Revisit to Anxiety Tribe
I've returned here today to find I hadn't been on for a long while. I wrote my last (and first) blog september 2008, and I gave it a read, and my profile too, and made me realise how unhappy i was back then. I've updated a couple things in my profile now, but needs updating some more probably.
Looking back, I'm certainly happier than before. I do have more confidence and hope about the future, but still suffer badly from anxiety. Although it affects everything I do, I still manage to get out for walks & things frequently, and get by ok. Although, I do avoid busy public places, and haven't entered a shop for some time...not realy ideal.

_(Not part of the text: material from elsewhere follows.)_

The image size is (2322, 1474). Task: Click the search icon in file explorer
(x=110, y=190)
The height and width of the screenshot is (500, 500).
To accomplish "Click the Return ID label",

Last time here, I was unemployed and getting frequently moaned at my family members, but I've now been running my graphic design business for a couple years and some weeks go really well. It's been nice to be able to buy things for a change as I went a few years with no money. This, with family members being happy and supportive has made me happier I guess.
I started exercising, cycling, walking, jogging, lifting weights recently and this is really improving my determination, happiness and confidence. I recommend that to anyone who doesn't exercise.
I'm looking for a place to rent now, although not sure if my anxiety would let me do so. I'd probably rely on food shopping online until I could manage going out to a supermarket. I just really want my independance now. Would like a place by the coast and away from town centres, but maybe that's asking too much hehe.